El horror nuestro de cada día (212)

FALLIDO RITUAL DE EXORCISMO


El horror nuestro de cada día (212)

La Crónica de Chihuahua
Marzo de 2015, 23:54 pm

Por Froilán Meza Rivera

La explosión de plasma nos cegó y el impacto, que se sintió como un choque material, nos arrojó contra las paredes cual si fuéramos pelotas en cancha de rebote. A los cuatro se nos paró el corazón durante varios segundos, y temimos que éste fuera el fin de nuestras vidas.

Habíamos desafiado a fuerzas más poderosas que las que hubiéramos podido reunir nosotros en siglos, y la respuesta violenta que sufrimos fue sólo una advertencia para que nos hiciéramos a un lado. Ése había sido mi primer exorcismo real, mi bautizo de fuego, literalmente, y tal vez sea el último en el que se me permita participar.

Tres días antes, habíamos sido llamados por el hermano Jiménez a una reunión secreta del grupo que practicaba exorcismos bajo los ritos de la hermandad. Era rarísimo que fuéramos requeridos, de hecho durante años se nos olvidaba que formábamos parte de este equipo selecto, porque si las posesiones demoníacas son excepcionales, más excepcional era que sucediera en nuestras filas.

Me explico: quienes realizan exorcismos (o más frecuentemente, falsos exorcismos) son los curas y otros ministros religiosos, y de cien casos que éstos atienden, noventa y nueve son en el fondo trastornos de personalidad.

Así que asistimos el hermano Jiménez, Germán, Natalio y yo. Gran secreto, mucha discreción, susurros y palabras apenas esbozadas, etcétera, es decir, guardábamos nosotros las formas de respeto con que hay que acometer este tipo de delicadas tareas.

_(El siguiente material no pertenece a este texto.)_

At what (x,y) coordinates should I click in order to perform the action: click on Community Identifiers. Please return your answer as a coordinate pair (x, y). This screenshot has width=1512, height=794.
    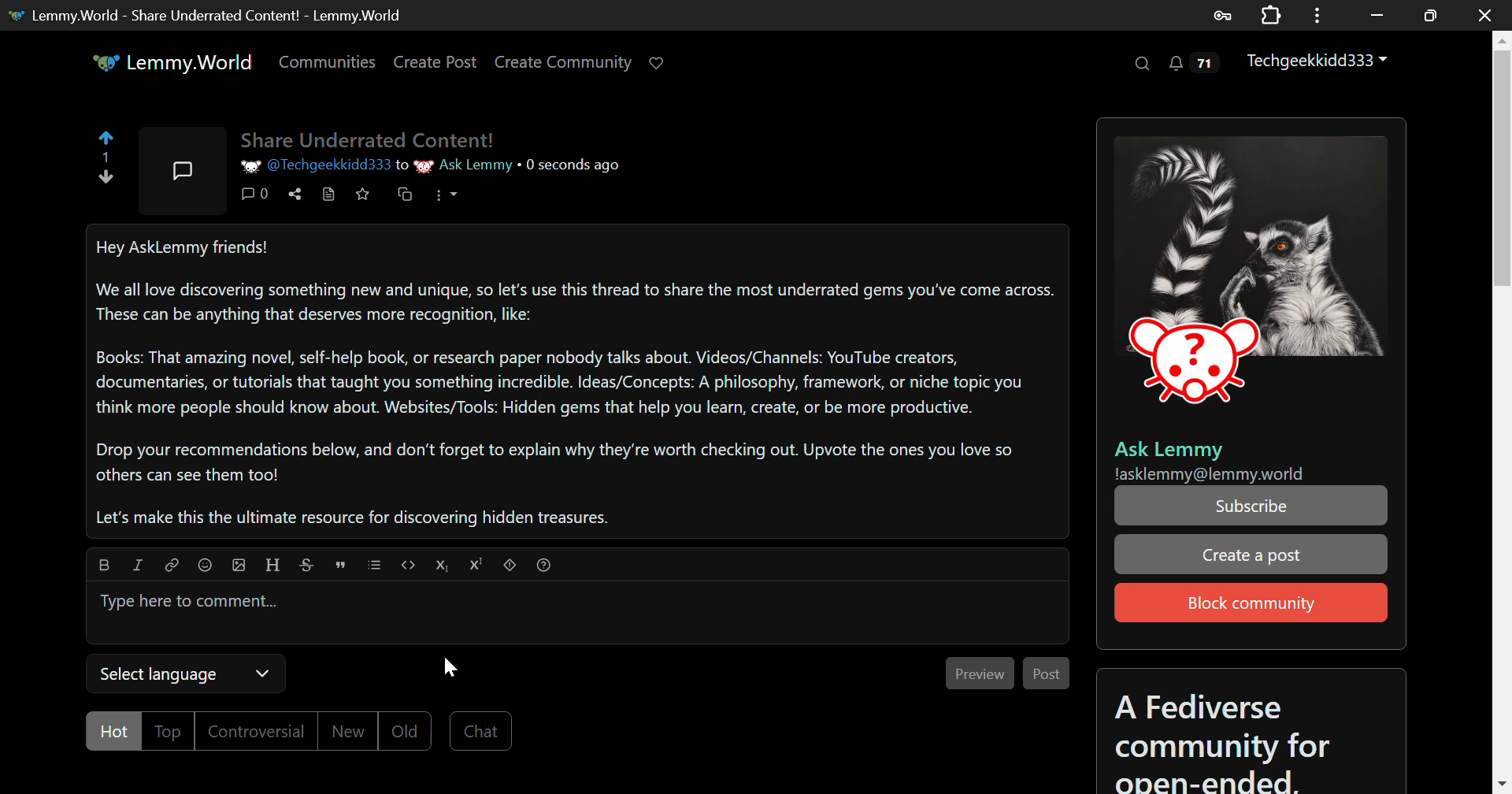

De entrada, con voz apenas audible, el hermano Jiménez nos recordó las indicaciones propias del procedimiento que habíamos aprendido cuando la hermandad nos escogió como grupo operativo para los exorcismos: en primer lugar, de entrada, la voz del jefe será la primera que escuche el demonio, pero a una señal de aquél, nos uniríamos en coro si fuera necesario con “la primera anatema”. En seguida, nos turnaríamos la lectura de las siguientes anatemas, que son propiamente una serie de “antioraciones” o maldiciones con las que se proyecta nuestro odio (que es nuestra mayor fuerza espiritual) hacia los seres de maldad.

La noche posterior a la reunión llegamos al domicilio indicado. Las gentes de la casa nos permitieron pasar a un cuarto situado hasta el fondo del patio, húmedo y oscuro con apenas un foquito lagañoso que colgaba a tres metros de nuestras cabezas.

En la esquina menos iluminada estaba una silla de madera, y sobre ésta, pudimos adivinar que, amarrada con gruesas cuerdas de ixtle por la cintura, el pecho, los brazos y las piernas, estaba una joven mujer delgadísima de cabello alborotado y grasiento.
Sus facciones se mostraban deformadas por las llagas sangrantes que le cubrían el rostro. El aliento oloroso a cadáver, y el olor a excremento fermentado nos golpeó, y confieso que estuve a punto no sólo de volver el estómago, sino de alejarme corriendo de aquella sucursal del infierno.

Antes de que el hermano Jiménez sacara el manual de su estuche, los ojos cadavéricos de la muchacha se volvieron hacia el grupo, y de sus labios amoratados e hinchados salió una voz grave como debe ser la de una deidad caída y maldita.

“Está escrito que esta perra ha de morir aquí esta noche, y que yo partiré con la ganancia de los espíritus de todos los moradores de esta casa”, nos dijo en palabras articuladas con lentitud pero sin pausas.

“Les advierto que se deben marchar ahora”.

Pero la advertencia nos llegó tarde, pues en ese instante sobrevino la explosión más increíble que hubiéramos presenciado, y cuyo centro debió ser el pecho de la joven. El cuerpo de la infeliz se desintegró literalmente en millares de piezas sanguinolentas, en medio del resplandor eléctrico con que nos obsequió aquel demonio.

No sólo no pudimos salvar el alma de la mujer, sino que la familia nos culpó del fatal desenlace, y por poco no fuimos denunciados penalmente.

¿Qué fue lo que falló? “Fue simplemente que los simples mortales no tenemos el poder necesario para combatir al maligno, por mucho que alardeemos de fuerza y sabiduría”, nos aleccionó días después el hermano Jiménez.